Kurz darauf gab einer der blauuniformierten Beamten im Korridor bekannt, daß die Untertertianer der Eberhard-Ludwig-Schule ausnahmsweise eintreten dürften.
„Besten Dank“, sagte der Sheriff, als er sich an dem Beamten vorbeiklemmte, und als er dann Peter Schimmelpfennig die Hand gab, meinte er: „Da bist du ja wieder, du Knalltüte. Du hast einen ganz schönen Wind gemacht.“
Der kleine Ulli Wagner sagte: „Herzlichen Glückwunsch“, und der lange Kiekebusch grinste nur. Auch die anderen waren ein wenig verlegen, weil die Herren von den Zeitungen wie lauter Studienräte in ihren Sesseln saßen. Zuletzt hatte sich noch ein Junge mit hereingeschmuggelt, der eigentlich gar nicht dazugehört hätte.
„Aber Untertertianer bin ich ja auch“, meinte er, „allerdings vom Maximilianeum.“ Er war etwas dick und trug eine Brille. „Ich heiße Pistorius.“
„Du bist der mit der giftgrünen Badehose“, erinnerte sich Peter Schimmelpfennig.
„Wir Zehnmeterspringer müssen zusammenhalten“, grinste der Junge namens Pistorius. „Ich finde das richtig prima, was du gemacht hast.“
„Ich glaube, da ist schon wieder jemand an der Tür“, sagte die Großmutter in diesem Augenblick.
„Mich beißt der Affe“, rief der Sheriff. Drüben an der Tür verhandelten nämlich Oberstudiendirektor Freitag und Studienrat Semmelroth mit dem Beamten.
„Das ist unser Schuldirektor“, bemerkte Peter Schimmelpfennig, „und unser Klassenlehrer.“
„Immer rein in die gute Stube“, rief Dr. Liesegang und ging den beiden Herren entgegen.
„Hoffentlich stören wir nicht“, sagte Direktor Freitag. „Aber mein Kollege Semmelroth und ich, wir dachten, daß es das besondere Ereignis angemessen erscheinen läßt, wenn wir den Untertertianer Schimmelpfennig am Flugplatz begrüßen.“
„Es ist angemessen. Es ist...“ trompetete der Chef des Abendblattes. „Sie sind herzlich willkommen, meine Herren. Darf ich auch Ihnen heiße Würstchen anbieten?“
Oberstudiendirektor Freitag hielt eine kleine Begrüßungsansprache, bevor er Platz nahm, und die Herren von den Zeitungen applaudierten freundlich. Anschließend wollten sie natürlich wissen, wie denn der „blinde Passagier“ so als Schüler sei.

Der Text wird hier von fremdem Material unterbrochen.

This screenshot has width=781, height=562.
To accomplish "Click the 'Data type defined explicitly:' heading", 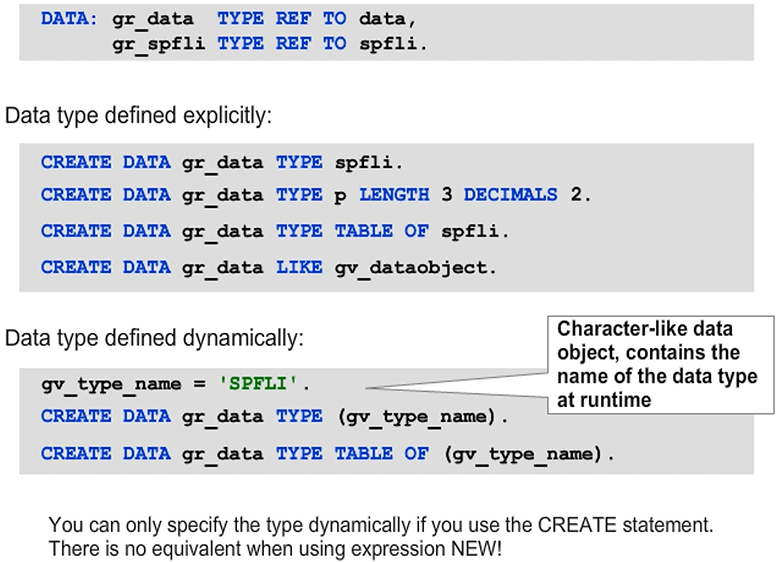I will coord(138,115).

„Der neueste Stand wäre als durchaus befriedigend zu bezeichnen“, meinte Studienrat Semmelroth. Er schlug die Beine übereinander und trank einen Schluck Coca-Cola. „Kurz bevor der junge Mann seine Weltreise angetreten hat, schrieben wir zum Beispiel noch eine englische Arbeit.“
„Ein Sonntag in London“, bemerkte der kleine Ulli Wagner. „Ich erinnere mich düster.“ Die anwesenden Untertertianer kicherten.

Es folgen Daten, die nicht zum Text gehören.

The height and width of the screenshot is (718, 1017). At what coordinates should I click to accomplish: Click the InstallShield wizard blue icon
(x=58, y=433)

„Und, darf ich fragen?“ meinte Peter Schimmelpfennig leise.
„Du darfst“, lächelte Studienrat Semmelroth. „Immerhin liegst du unter den ersten zehn. Leider hast du zweimal den gleichen Fehler gemacht. Commendation schreibt sich mit zwei ,m’ und entsprechend auch das Verb to commend .“
Eine Stunde später ging es in Dr. Liesegangs weißem Ford in die Steinfeldstraße. Die Großmutter saß vorne neben dem Chef des Abendblattes, und Peter Schimmelpfennig saß neben seiner Mutter im Fond. Den Käfig mit Neco hatte er auf den Knien.